Finding any energy stock with the sort of upside potential a doubling over the next three years would imply is difficult. But picking a company with a very robust dividend yield (and one which I think should eventually come down as the company’s share price rises over time), it’s entirely feasible to see the kind of 20% or so annual return that would be required to get to such a result.
One of the top energy stocks I think has this kind of upside potential right now is Enbridge (TSX:ENB). The pipeline operator has seen rather impressive growth in recent years, as the chart below shows. However, I think there’s still plenty of upside potential ahead, particularly if certain trends continue over the course of the next few years.
Aside from the fact that ENB stock has already doubled over the course of the past five years, here’s why I think Enbridge is one company many growth investors may be overlooking right now.
Exceptional recent earnings performance
One of the things I like about Enbridge’s rise (shown above) is that there’s about as strong of a fundamental basis for this move as in any company I look at right now.
In fact, the company’s first-quarter (Q1) report surged past expectations on most fronts. The company’s revenue surged more than 22% on a year-over-year basis. This drove adjusted earnings to rise 12% (with Generally Accepted Accounting Principles earnings actually surging 43% over the same quarter the year prior) as the company ramped up its efficiency metrics and made operating efficiency a strategic priority and point of emphasis in terms of execution.

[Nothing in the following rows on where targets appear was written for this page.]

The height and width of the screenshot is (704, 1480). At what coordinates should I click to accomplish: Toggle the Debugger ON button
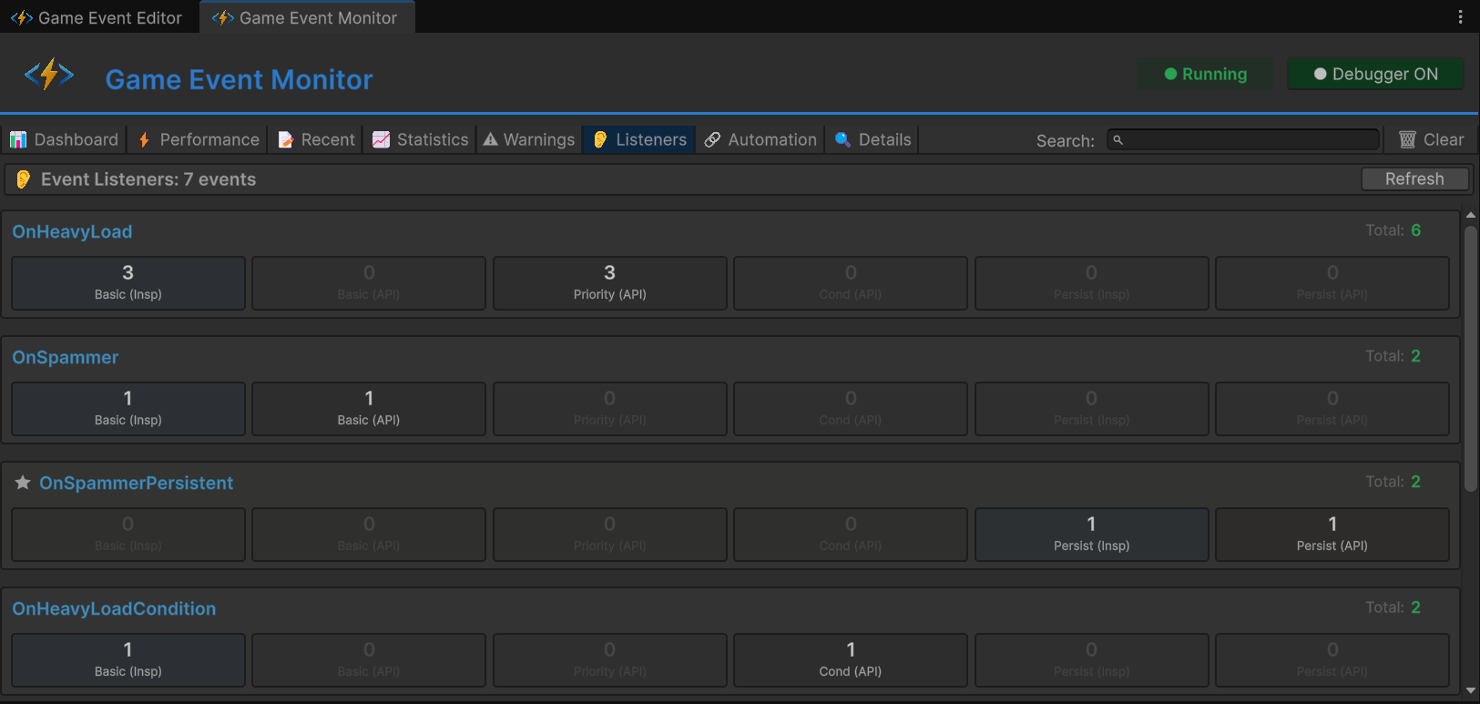point(1375,75)
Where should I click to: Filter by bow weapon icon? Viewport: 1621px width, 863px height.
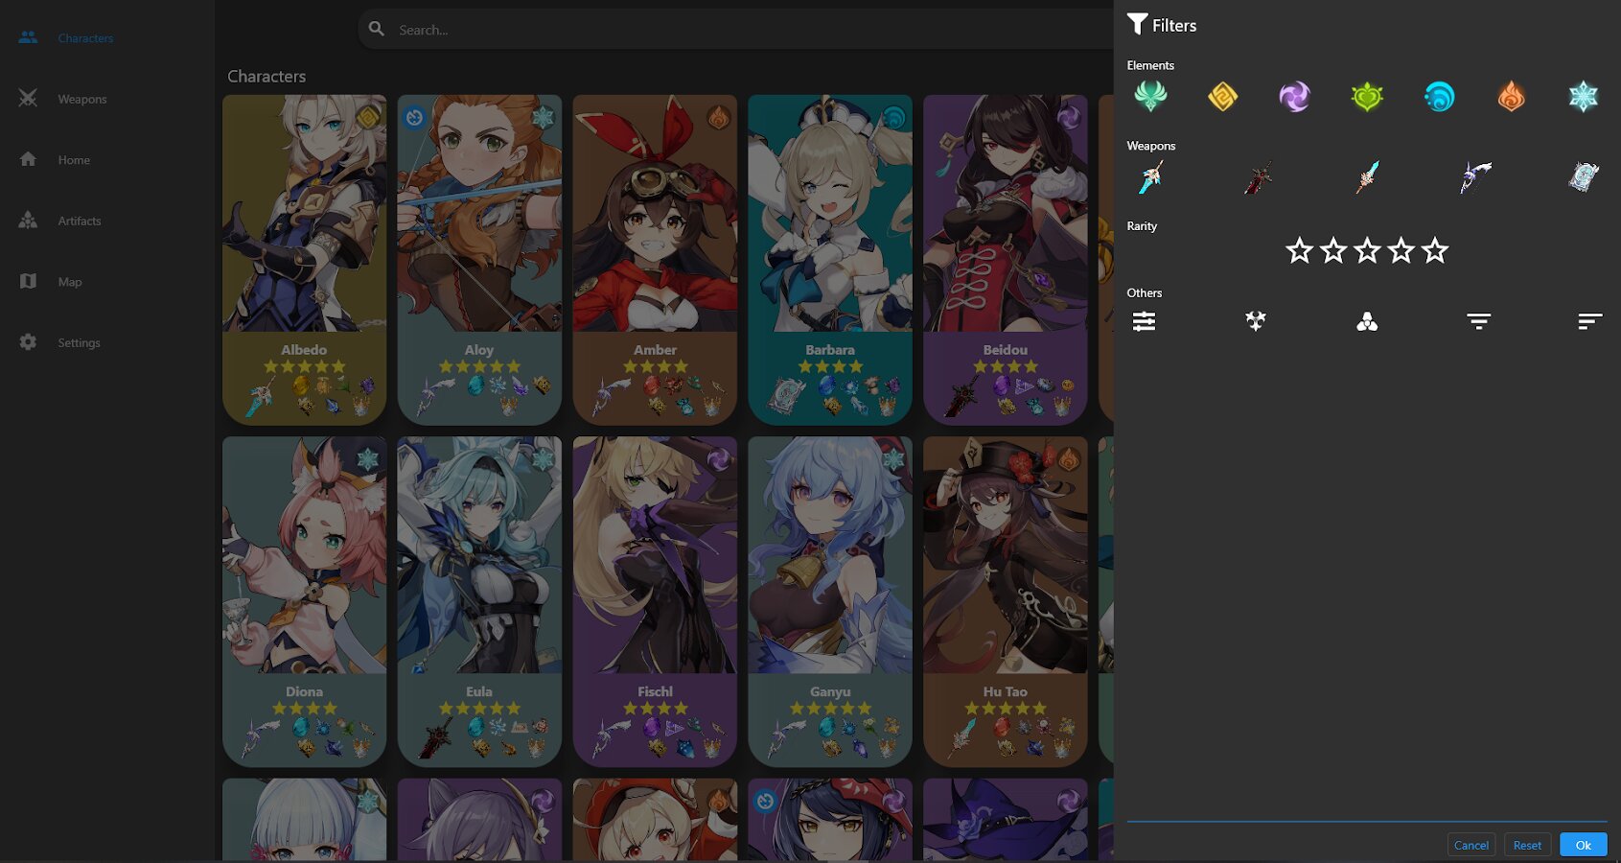pyautogui.click(x=1475, y=176)
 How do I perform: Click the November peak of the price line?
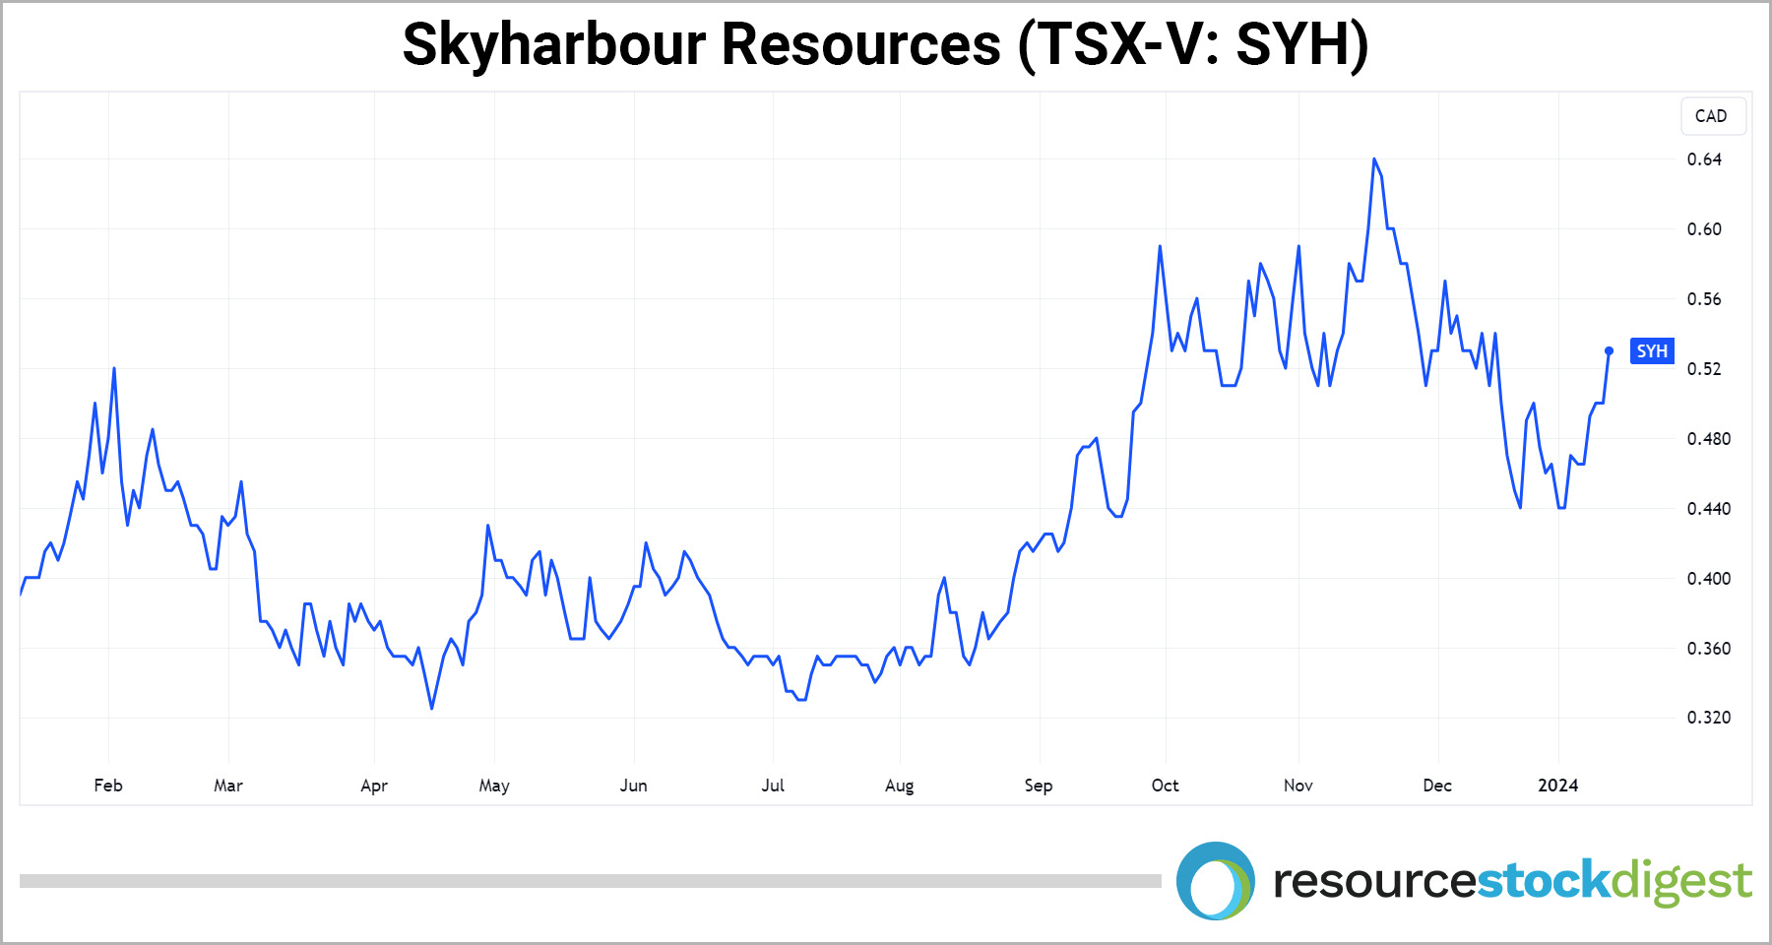[1374, 159]
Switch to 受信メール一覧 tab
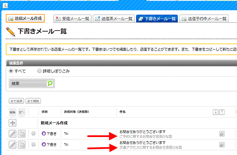Screen dimensions: 237x155 coord(72,19)
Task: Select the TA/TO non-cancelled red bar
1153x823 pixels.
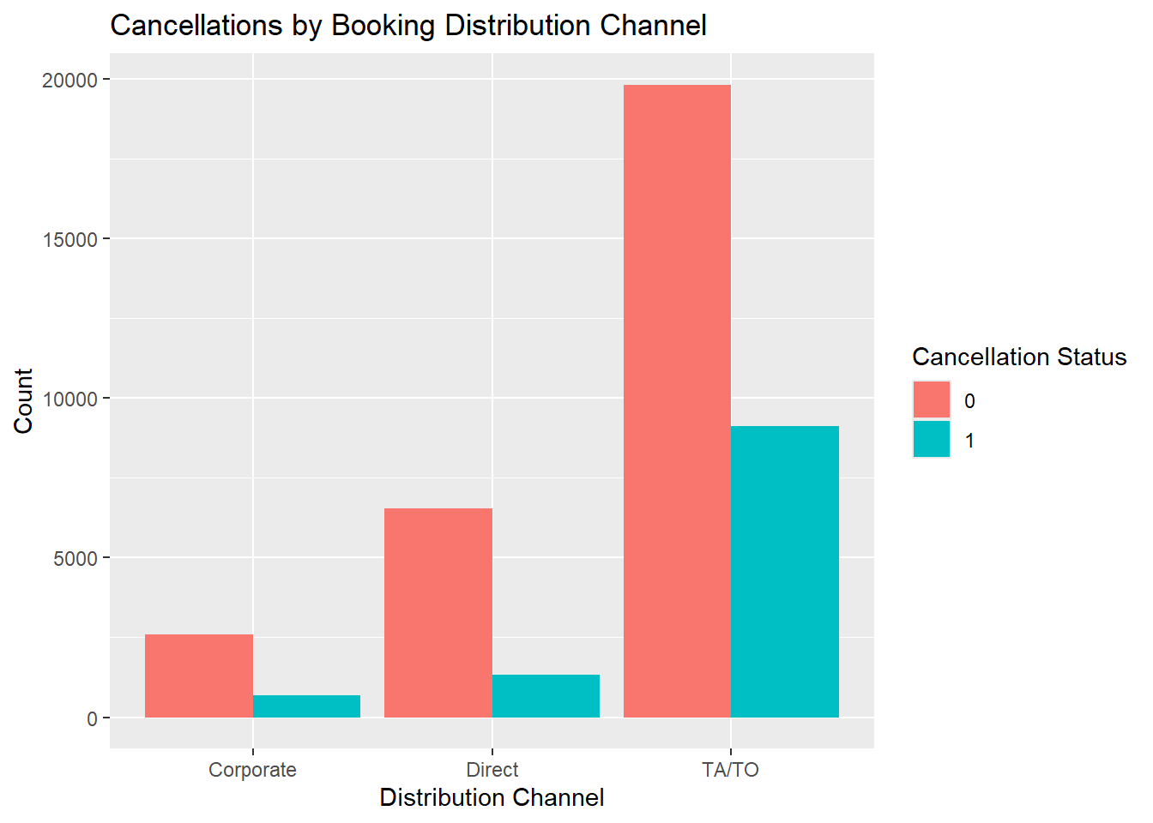Action: click(677, 401)
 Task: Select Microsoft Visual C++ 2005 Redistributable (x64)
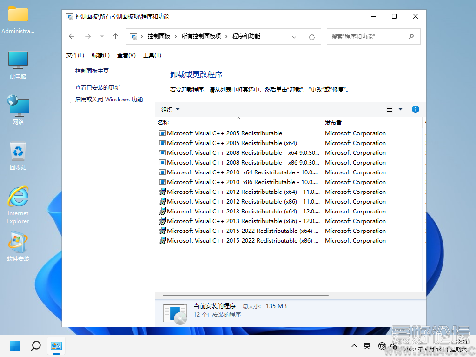point(231,143)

Despite these strong earnings metrics, Enbridge’s valuation remains very attractive. Shares of ENB stock trade at just 21 times forward earnings, putting this stock in value territory, at least in my books. Any company that can grow its earnings per share at twice the rate of its forward price-to-earnings multiple is one I want to consider in any environment.
Strong growth outlook
Of course, buying a stock that trades at half its forward growth rate is a great thing. But that given company will need to deliver on this expected growth moving forward.
In the case of Enbridge, I think there are reasons for investors to remain confident in the company’s ability to do just that. The company has reaffirmed its forward guidance, suggesting the company should produce between $5.50 and $5.90 per share in free cash flow. Over the long term, the company expects to produce mid-single-digit earnings growth. So, there may be some slowing, but not much over time.
And given the predictable nature of the company’s revenues (which are locked in due to long-term contracts with the company’s key customers), this is a stock with plenty of upside potential over time, in my view.
A doubling in value over the next three years is certainly possible — Enbridge has done this before and could do it again. If market conditions cooperate, I could see even higher returns over the next three years as a decent probability.